Il pomeriggio passa in fretta, è quasi ora di cena anche se il sole rimane alto nel cielo.

«È ora di andare via» dico più a me stessa che a Erik. Nei suoi occhi passa un lampo di delusione, o almeno è quello che mi sembra di percepire.

«Certo, tuo marito ti starà aspettando» replica lui con tono sommesso, così distante dalla spensieratezza con cui abbiamo chiacchierato fino a poco fa.

«Nessun marito» dico io sorridendo, «solo un cagnolino da far passeggiare».

Sembra sollevato, di nuovo sorride con disarmante sincerità: «Allora la prossima volta porta anche lui».

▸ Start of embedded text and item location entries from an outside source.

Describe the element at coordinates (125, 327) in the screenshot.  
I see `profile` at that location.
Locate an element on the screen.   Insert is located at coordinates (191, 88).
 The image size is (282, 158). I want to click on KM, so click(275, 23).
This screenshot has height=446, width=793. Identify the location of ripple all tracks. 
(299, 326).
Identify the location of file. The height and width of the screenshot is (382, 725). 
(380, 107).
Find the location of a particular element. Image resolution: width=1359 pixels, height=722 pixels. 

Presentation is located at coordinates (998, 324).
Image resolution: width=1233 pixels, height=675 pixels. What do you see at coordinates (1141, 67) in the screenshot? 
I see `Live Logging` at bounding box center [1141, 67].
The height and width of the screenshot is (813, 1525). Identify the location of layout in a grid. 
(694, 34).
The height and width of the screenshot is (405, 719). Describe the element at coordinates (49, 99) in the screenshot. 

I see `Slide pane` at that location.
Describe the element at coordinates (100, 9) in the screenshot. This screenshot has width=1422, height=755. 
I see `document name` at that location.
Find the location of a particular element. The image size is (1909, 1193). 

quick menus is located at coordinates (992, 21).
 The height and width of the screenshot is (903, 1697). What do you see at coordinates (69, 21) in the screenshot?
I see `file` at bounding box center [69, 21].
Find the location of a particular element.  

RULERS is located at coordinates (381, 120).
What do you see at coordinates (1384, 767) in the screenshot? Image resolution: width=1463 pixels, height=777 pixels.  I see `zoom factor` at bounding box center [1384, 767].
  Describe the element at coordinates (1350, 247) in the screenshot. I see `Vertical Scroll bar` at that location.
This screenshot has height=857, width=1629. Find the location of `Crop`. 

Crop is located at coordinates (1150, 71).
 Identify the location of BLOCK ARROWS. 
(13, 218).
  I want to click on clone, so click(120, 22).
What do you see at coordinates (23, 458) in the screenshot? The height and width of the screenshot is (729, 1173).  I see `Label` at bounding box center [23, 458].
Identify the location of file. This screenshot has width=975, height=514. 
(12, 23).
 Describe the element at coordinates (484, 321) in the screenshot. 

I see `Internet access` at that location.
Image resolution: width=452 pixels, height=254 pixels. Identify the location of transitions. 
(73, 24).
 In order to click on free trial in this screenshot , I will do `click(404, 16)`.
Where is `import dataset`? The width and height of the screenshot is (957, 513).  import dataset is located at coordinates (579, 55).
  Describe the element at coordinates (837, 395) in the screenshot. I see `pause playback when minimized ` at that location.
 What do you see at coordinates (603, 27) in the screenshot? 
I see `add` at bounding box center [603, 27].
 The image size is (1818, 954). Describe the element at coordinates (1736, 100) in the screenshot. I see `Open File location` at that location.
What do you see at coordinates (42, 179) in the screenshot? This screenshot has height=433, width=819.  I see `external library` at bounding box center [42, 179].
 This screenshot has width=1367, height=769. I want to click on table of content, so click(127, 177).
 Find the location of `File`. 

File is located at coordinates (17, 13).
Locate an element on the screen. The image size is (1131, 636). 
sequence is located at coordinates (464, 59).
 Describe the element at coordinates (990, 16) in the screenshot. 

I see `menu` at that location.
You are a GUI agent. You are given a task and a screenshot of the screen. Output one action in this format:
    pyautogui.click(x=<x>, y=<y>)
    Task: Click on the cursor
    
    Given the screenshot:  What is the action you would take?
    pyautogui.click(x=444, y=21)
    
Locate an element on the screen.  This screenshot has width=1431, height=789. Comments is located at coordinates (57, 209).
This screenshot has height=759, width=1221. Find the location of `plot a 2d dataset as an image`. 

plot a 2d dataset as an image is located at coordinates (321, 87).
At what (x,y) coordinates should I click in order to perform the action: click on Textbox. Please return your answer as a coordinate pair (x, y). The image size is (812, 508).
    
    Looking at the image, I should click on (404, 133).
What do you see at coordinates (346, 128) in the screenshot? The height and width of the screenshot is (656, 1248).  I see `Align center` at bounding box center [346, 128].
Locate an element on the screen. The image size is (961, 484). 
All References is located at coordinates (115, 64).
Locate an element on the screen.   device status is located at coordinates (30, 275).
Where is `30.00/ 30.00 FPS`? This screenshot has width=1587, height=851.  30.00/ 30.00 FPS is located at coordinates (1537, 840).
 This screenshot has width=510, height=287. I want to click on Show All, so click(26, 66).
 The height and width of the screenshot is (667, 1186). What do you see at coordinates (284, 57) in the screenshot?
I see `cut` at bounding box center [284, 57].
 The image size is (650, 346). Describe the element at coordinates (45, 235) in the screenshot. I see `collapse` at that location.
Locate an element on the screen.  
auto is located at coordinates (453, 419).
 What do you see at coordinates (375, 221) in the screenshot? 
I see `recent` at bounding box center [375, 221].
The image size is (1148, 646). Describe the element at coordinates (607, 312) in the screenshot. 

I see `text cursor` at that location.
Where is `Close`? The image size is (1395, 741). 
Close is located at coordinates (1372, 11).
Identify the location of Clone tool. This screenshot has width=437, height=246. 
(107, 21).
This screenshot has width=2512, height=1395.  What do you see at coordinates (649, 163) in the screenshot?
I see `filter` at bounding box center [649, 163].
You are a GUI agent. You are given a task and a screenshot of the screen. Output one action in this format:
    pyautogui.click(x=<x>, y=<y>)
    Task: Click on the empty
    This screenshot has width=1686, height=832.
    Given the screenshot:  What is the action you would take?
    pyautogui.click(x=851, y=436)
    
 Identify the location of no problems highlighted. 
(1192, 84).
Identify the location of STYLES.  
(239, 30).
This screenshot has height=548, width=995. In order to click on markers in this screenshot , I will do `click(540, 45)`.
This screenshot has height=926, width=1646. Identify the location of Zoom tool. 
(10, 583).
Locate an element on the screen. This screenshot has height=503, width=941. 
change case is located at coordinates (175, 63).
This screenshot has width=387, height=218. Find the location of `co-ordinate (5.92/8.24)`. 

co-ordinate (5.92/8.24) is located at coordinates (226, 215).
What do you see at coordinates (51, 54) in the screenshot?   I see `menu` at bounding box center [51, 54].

Lungo il ritorno, io e Andrea camminiamo silenziosi, stavolta fianco a fianco. Realizzo solo ora che ho appena passato un pomeriggio meraviglioso e che ho voglia di rivedere quell’uomo, quella bimba che con il suo giallo ci ha attirati fin lì e quella casa immersa nel colore del sole e in una gioia inaspettata. Il mio cortometraggio è diventato un film romantico.

«Mamma sono ancora aperti i negozi?» mi chiede Andrea strappandomi dai miei pensieri.

«No amore è troppo tardi. Cosa vorresti comprare?»

«Una bella maglietta. Tutta gialla. E una anche per te!» e di nuovo corre via a tutta birra col monopattino.

Erik blocca il computer soddisfatto. Sul save screen appare il primo piano di Elsa che sorride sotto un cappellino giallo, gli occhi fissi nell’obiettivo, la bocca socchiusa che mostra il posto vuoto di un dente da latte. Non è stato facile cogliere uno dei suoi rari sorrisi che durano meno di un battito di ciglia ma finalmente, dopo tanti scatti ce l’ha fatta e quella foto, per lui, è la più cara. Quasi un miracolo, pensa. Come un miracolo è stato l’incontro con Lucilla e Andrea, catturati dal giallo e trascinati fin là. Ma adesso sente di avere qualcosa di importante da scrivere, un messaggio da recapitare l’indomani, insieme a un enorme mazzo di girasoli. Prende uno dei tanti bigliettini che tiene nel cassetto della scrivania e pensa brevemente mordicchiando la penna. Poi sorride, china la testa e inizia a scrivere, con la certezza che Lucilla capirà: Segui il giallo.